El consejo de magos había hablado de ello hacía siglos: “El hilo rojo traerá luz y sombra a la vez. Solo el corazón del elegido podrá sostenerlo”. Kael sabía que ese elegido estaba cerca. Lo sentía. Y el nombre que se repetía en sus sueños era Lyra.
Mientras tanto, Lyra se escondía en las calles, mezclándose entre sombras y charcos de agua que reflejaban la luz de las antorchas. No podía entender por completo la visión que había tenido: un hilo rojo que la ataba a un hombre que apenas conocía, un hombre que podría ser su salvación… o su condena.
Un ruido detrás de ella hizo que girara con rapidez. Los guardias la habían seguido. Su magia chispeó en la punta de sus dedos; los hilos del destino vibraban a su alrededor, ansiosos por revelarse. Con un gesto rápido, desató un hechizo que levantó una niebla oscura, cegando a los guardias por unos segundos. Lyra corrió sin mirar atrás.
El choque fue inevitable. Lyra tropezó con Kael en un callejón estrecho. Él la tomó del brazo con fuerza, haciendo que el hilo rojo se tensara como un resorte.
—¿Eres tú… la que los hilos llaman? —preguntó Kael, con voz baja pero firme, sus ojos escudriñando cada movimiento de ella.
Lyra lo miró con desafío, ocultando el miedo tras la arrogancia:
—No sé de qué hablas —mintió, aunque su corazón sabía que no podía engañarlo.

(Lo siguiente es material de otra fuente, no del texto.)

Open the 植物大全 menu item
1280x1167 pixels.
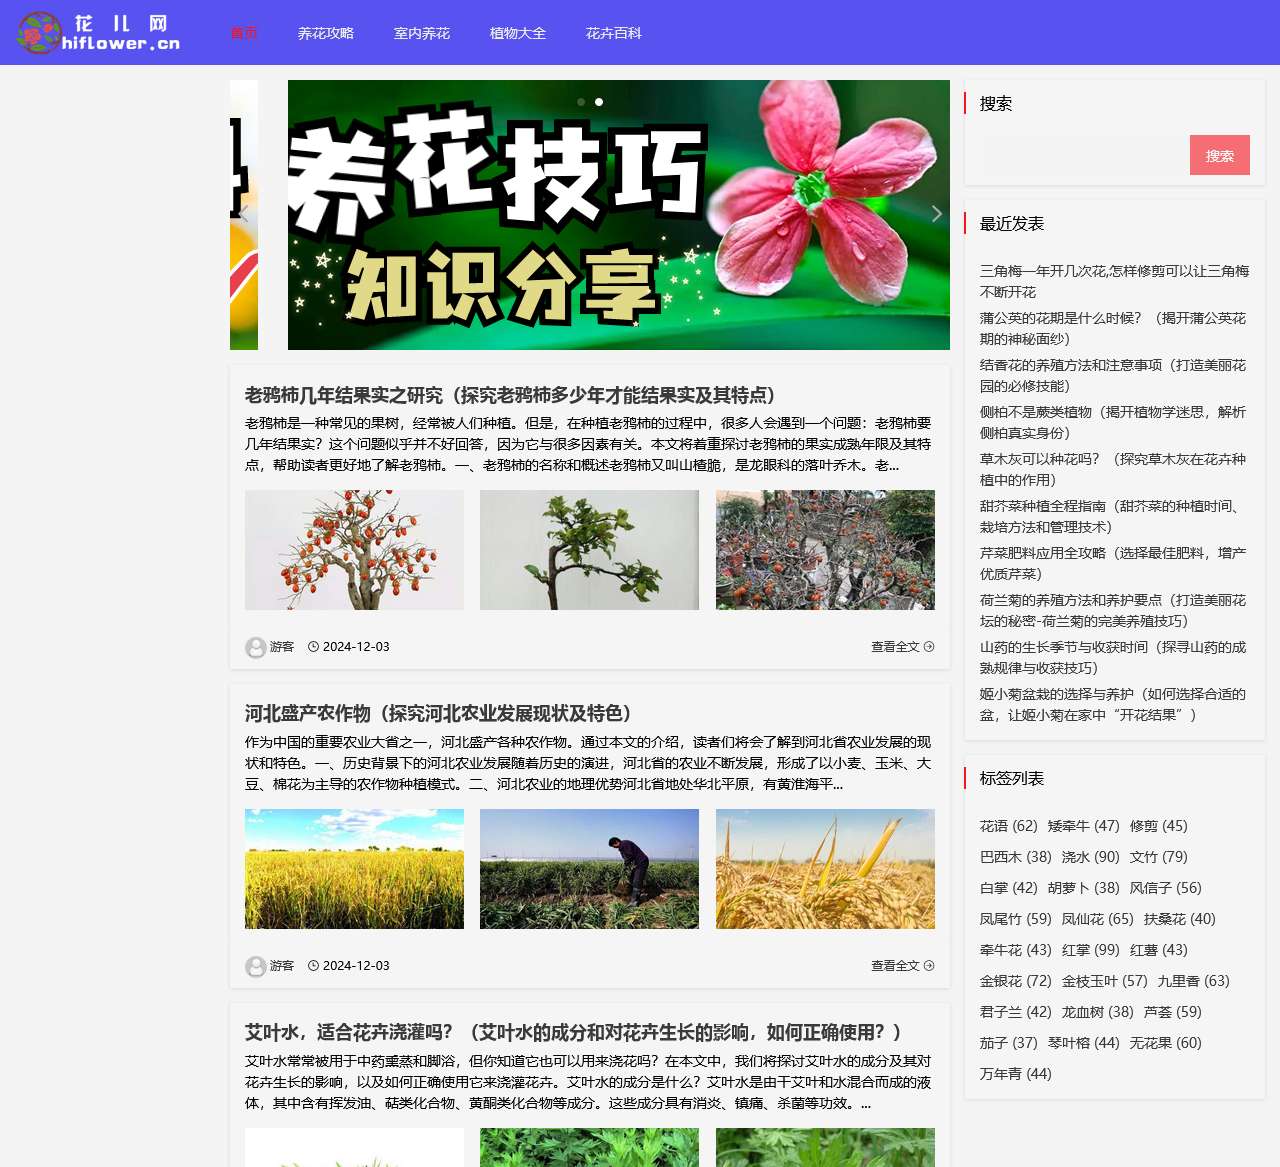tap(516, 33)
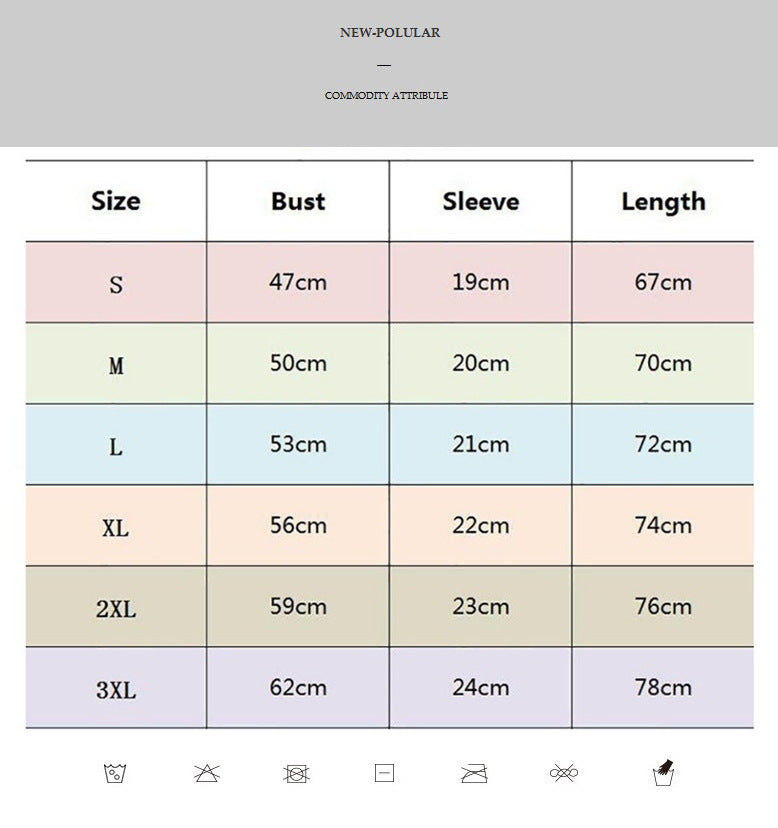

Kael inclinó la cabeza, y un medio sonrisa apareció en sus labios. —Entonces me obligarás a descubrirlo por la fuerza.
El aire entre ellos chispeaba, no solo de tensión, sino de algo más profundo, imposible de ignorar. Ambos sabían que aquel encuentro no sería el último. El destino los había unido y, por más que lo negaran, la atracción estaba escrita en los hilos mismos.
Lyra respiró hondo. Podía sentir la magia del príncipe, fuerte y contenida, y algo en su interior le decía que rendirse ante él sería el mayor riesgo de su vida. Pero a la vez, sentía una conexión que no podía romper.
Kael la soltó con un gesto que mezclaba frustración y respeto. —Corre —dijo—, pero recuerda: siempre estaré un paso detrás de ti.
La joven desapareció entre la lluvia y las sombras, mientras el príncipe observaba la dirección por donde había huido, consciente de que aquel encuentro apenas había comenzado a escribir su historia.
Lyra corrió por los callejones estrechos del Reino Sombrío, esquivando charcos y postes de luz que goteaban lluvia como lágrimas. Su mente retrocedió a los días de infancia, cuando su madre le enseñaba a ocultar la magia y a escuchar los hilos del destino.
—Nunca dejes que alguien vea tus dones, Lyra —decía su madre—. La magia es un arma, y los que la temen la destruirán sin piedad.